__Data to process__.
┌──
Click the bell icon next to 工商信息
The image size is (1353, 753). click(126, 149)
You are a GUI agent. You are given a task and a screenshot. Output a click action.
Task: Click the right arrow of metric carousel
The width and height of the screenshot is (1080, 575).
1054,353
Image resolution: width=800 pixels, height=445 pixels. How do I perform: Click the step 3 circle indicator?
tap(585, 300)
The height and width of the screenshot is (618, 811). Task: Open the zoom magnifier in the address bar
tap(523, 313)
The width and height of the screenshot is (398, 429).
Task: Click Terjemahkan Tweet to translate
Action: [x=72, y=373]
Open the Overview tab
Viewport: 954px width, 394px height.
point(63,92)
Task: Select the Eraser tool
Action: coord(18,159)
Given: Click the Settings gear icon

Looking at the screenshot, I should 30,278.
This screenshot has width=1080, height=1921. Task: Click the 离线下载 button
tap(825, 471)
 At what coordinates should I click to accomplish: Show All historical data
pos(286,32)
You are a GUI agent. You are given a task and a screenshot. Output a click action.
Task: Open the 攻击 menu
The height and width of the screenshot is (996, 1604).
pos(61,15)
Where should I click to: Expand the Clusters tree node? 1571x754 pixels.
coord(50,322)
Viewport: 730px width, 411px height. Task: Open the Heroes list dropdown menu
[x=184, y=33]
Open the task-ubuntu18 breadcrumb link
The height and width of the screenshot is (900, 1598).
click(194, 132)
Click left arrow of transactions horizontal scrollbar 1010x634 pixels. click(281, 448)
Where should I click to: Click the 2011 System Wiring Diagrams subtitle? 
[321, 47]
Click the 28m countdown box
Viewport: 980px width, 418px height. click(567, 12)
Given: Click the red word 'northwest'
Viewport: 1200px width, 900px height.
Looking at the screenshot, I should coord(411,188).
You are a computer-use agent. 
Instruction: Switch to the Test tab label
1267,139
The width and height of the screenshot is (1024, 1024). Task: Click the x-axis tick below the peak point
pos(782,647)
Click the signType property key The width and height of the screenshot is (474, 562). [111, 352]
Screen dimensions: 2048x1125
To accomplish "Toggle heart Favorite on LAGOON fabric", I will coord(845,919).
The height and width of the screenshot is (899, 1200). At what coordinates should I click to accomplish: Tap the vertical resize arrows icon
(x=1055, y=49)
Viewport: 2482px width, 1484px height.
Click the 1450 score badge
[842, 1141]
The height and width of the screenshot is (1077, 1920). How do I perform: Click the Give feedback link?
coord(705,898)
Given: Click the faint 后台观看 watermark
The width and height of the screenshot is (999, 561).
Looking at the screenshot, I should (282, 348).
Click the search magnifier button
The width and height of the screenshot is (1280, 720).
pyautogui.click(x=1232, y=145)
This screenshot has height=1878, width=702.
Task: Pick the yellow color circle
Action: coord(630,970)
└──
__What is expected__.
From the first line of the records to the line containing "Task: Open the 攻击 menu", inclusive, transcribe everything exactly and leave out the rest.

__Your response__.
Click the bell icon next to 工商信息
The image size is (1353, 753). click(126, 149)
You are a GUI agent. You are given a task and a screenshot. Output a click action.
Task: Click the right arrow of metric carousel
The width and height of the screenshot is (1080, 575).
1054,353
Image resolution: width=800 pixels, height=445 pixels. How do I perform: Click the step 3 circle indicator?
tap(585, 300)
The height and width of the screenshot is (618, 811). Task: Open the zoom magnifier in the address bar
tap(523, 313)
The width and height of the screenshot is (398, 429).
Task: Click Terjemahkan Tweet to translate
Action: [x=72, y=373]
Open the Overview tab
Viewport: 954px width, 394px height.
point(63,92)
Task: Select the Eraser tool
Action: coord(18,159)
Given: Click the Settings gear icon

Looking at the screenshot, I should 30,278.
This screenshot has width=1080, height=1921. Task: Click the 离线下载 button
tap(825, 471)
 At what coordinates should I click to accomplish: Show All historical data
pos(286,32)
You are a GUI agent. You are given a task and a screenshot. Output a click action.
Task: Open the 攻击 menu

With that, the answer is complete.